[Extracted data entries]
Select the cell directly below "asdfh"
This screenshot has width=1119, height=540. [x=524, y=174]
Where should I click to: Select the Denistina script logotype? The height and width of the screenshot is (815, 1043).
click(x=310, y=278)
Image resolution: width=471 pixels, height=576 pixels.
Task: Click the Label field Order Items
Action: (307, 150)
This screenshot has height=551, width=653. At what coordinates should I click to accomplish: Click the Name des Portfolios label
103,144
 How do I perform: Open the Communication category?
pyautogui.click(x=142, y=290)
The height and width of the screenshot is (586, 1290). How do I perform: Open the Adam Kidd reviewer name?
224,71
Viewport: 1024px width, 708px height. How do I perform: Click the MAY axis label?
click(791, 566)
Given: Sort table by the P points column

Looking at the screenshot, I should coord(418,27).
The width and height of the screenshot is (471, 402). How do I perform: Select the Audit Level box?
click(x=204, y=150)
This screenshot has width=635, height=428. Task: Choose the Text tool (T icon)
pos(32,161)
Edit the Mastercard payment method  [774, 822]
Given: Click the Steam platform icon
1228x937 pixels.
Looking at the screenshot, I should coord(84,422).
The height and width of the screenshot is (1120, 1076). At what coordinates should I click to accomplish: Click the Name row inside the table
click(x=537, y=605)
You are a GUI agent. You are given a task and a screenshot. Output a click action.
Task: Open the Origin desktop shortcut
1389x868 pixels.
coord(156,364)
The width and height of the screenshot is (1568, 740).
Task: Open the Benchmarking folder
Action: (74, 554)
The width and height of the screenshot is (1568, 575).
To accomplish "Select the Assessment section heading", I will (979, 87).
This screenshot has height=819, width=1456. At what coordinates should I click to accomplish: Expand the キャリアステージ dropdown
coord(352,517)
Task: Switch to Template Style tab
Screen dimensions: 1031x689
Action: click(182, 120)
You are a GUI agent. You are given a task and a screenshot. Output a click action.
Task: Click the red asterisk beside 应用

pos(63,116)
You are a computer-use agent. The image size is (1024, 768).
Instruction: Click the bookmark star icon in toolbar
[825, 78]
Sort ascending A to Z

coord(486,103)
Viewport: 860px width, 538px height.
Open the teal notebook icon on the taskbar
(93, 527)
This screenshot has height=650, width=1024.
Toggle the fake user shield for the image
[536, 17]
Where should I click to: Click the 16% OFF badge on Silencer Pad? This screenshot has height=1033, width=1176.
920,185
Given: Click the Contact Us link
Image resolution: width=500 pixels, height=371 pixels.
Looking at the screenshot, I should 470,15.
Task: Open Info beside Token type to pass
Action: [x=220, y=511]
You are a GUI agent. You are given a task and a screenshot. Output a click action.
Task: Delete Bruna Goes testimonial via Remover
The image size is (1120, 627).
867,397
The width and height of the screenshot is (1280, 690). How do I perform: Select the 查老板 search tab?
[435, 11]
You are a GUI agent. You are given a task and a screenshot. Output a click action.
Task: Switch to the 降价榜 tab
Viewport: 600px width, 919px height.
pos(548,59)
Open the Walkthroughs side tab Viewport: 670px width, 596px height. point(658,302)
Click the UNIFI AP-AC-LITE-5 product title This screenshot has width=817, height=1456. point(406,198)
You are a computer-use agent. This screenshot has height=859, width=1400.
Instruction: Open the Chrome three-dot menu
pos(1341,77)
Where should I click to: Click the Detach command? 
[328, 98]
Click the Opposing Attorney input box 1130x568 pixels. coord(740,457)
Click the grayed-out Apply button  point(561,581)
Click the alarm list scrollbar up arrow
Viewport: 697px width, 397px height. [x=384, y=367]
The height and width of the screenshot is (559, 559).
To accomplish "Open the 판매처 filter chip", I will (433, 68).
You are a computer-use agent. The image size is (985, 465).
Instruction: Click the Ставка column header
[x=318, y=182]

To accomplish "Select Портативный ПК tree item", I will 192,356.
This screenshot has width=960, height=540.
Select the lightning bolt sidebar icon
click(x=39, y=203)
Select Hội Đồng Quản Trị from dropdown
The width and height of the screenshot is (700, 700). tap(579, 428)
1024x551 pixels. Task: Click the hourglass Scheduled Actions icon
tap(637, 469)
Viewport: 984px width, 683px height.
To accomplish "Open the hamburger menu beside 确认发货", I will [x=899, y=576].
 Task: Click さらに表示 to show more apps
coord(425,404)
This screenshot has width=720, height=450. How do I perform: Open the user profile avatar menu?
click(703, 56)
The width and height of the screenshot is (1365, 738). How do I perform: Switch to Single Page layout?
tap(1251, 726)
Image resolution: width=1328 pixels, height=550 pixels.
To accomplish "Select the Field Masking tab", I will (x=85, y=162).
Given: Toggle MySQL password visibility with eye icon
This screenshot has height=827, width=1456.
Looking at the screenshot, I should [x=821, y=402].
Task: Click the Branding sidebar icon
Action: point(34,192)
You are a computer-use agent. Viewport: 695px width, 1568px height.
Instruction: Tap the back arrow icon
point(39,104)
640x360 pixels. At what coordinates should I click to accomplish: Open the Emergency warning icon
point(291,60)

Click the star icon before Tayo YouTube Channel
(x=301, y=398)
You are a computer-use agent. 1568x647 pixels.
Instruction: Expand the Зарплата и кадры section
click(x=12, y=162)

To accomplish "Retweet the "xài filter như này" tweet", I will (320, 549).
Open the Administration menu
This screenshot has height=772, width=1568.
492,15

Work request
Please say how many lines in the records contain the word "will", and give only that number.

Response for this exercise
6